Exercise. Count the lines in the records below that contain the string "Instruction", and reply with the number only.

[Interface element records]
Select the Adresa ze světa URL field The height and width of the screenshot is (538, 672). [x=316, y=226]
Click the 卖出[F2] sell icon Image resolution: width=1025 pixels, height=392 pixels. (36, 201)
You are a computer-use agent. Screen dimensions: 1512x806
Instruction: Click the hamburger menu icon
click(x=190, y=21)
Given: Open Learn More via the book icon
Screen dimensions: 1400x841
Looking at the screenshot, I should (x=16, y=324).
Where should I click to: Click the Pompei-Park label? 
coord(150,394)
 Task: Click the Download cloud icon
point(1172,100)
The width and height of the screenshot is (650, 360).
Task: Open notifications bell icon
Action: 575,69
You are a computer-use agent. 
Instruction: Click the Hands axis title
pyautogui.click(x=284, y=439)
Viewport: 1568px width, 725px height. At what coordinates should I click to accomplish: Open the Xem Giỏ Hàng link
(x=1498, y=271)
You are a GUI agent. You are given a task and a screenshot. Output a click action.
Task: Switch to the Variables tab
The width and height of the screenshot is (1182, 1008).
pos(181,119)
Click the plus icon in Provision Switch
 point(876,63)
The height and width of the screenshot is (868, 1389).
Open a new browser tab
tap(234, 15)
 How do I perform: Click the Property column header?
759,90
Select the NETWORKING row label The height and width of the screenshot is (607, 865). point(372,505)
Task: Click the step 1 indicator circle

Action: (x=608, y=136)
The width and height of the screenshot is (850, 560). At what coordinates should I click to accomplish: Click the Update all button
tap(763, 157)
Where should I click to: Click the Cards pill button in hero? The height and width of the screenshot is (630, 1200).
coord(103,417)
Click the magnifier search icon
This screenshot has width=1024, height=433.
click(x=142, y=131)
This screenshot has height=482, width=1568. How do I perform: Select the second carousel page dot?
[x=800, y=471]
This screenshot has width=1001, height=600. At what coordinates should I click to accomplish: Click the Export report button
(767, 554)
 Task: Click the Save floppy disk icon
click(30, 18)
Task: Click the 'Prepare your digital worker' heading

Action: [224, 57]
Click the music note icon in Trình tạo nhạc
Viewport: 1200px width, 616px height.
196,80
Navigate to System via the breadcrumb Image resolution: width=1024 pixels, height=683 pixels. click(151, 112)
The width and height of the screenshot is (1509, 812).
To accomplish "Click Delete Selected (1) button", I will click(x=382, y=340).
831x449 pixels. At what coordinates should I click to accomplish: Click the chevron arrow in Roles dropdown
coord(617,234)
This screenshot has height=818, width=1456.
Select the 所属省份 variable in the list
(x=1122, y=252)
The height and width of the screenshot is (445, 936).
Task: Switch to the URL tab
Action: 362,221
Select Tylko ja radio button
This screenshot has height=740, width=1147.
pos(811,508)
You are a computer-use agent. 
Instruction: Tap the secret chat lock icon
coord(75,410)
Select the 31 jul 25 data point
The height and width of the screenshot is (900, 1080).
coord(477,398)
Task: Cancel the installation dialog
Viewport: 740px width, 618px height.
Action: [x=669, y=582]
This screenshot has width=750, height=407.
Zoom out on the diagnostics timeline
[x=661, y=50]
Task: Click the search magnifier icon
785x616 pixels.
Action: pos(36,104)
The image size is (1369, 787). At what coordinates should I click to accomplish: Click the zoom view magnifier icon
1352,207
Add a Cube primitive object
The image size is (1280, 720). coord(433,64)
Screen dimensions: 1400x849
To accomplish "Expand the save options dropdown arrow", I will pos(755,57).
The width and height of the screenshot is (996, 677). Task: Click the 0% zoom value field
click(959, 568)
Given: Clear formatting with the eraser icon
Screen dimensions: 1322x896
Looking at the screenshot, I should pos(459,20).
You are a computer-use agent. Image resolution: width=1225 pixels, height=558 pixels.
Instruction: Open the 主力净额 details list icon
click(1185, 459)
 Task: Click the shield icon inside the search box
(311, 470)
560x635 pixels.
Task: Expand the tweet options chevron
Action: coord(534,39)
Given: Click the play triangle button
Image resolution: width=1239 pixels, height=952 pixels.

Result. 4